Is 45nm An Overclocker's Dream?
Lower heat is a step in the right direction when insane clock speeds are the objective, but Intel's efforts have focused instead on reducing the system's "carbon footprint" and operational cost while increasing longevity of related components. These seem like lofty goals, but we really wanted to how far we could push the performance envelope using common parts that most enthusiasts can afford.
Is More Cooling Really Needed?
While these new processors might run "cool" on nothing more than a heat sink and fan, extreme cooling has always been the "trick" to reaching the highest overclocked speeds. High overclocks require relatively large voltage increases for greater signal strength, which can overwhelm the inherent efficiency of any integrated circuit design. Excess voltage creates heat, heat causes instability, and adding even more voltage to overcome that instability only further increases heat until the component reaches its breaking point. The only way to break this never-ending loop of voltage and heat is to increase cooling capacity.

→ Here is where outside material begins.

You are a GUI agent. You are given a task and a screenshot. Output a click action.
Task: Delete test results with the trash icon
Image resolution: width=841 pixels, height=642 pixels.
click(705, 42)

Extreme overclockers have used wild cooling methods - including dry ice and even liquid nitrogen - but none of these is practical for daily use. The next step towards "daily use" practicality has come from cascade-type phase change (refrigeration) units, where the primary cooler is itself cooled by a second cooler, but these are expensive, complicated, and require skills beyond those of most builders.
Thus, the majority of enthusiasts won't use anything more elaborate than a large water cooler. We've gotten such good results from Swiftech's Apogee GT water block, MCP-655b pump, and three 120mm radiators, that the kit is now mounted into one of our test benches.